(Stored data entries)
[Start of Attachment]
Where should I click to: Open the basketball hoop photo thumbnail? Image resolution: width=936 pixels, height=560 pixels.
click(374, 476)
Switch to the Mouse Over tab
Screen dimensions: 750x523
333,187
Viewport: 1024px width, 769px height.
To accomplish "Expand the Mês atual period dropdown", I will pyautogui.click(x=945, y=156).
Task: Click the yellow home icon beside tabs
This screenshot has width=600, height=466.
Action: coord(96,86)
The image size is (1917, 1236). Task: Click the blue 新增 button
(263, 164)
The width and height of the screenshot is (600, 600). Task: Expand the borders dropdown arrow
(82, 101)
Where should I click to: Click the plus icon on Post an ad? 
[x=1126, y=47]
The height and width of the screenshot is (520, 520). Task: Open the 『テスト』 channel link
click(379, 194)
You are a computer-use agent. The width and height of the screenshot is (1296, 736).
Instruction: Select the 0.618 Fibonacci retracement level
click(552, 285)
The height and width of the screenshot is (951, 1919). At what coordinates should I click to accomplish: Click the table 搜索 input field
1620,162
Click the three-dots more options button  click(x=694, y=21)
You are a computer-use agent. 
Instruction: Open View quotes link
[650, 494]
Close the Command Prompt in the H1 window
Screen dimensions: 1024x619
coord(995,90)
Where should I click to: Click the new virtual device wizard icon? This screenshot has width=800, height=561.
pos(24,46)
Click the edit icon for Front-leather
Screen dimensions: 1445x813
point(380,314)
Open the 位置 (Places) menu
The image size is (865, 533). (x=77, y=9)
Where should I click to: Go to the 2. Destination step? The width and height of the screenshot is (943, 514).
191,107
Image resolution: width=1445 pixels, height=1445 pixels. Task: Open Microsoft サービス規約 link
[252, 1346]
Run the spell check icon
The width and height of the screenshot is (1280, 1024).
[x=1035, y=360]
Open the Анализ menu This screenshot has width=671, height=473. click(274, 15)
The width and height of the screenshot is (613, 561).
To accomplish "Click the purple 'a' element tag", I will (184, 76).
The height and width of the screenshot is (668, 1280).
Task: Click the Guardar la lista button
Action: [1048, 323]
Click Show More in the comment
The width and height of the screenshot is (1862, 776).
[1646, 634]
[End of Attachment]
**INSTRUCTIONS FOR THE TASK:**
Starting at the first line of the data above, please restate word for word every line up to and including the one that holds "Viewport: 1024px width, 769px height.", and add nothing else.

**EXERCISE RESPONSE:**
Where should I click to: Open the basketball hoop photo thumbnail? Image resolution: width=936 pixels, height=560 pixels.
click(374, 476)
Switch to the Mouse Over tab
Screen dimensions: 750x523
333,187
Viewport: 1024px width, 769px height.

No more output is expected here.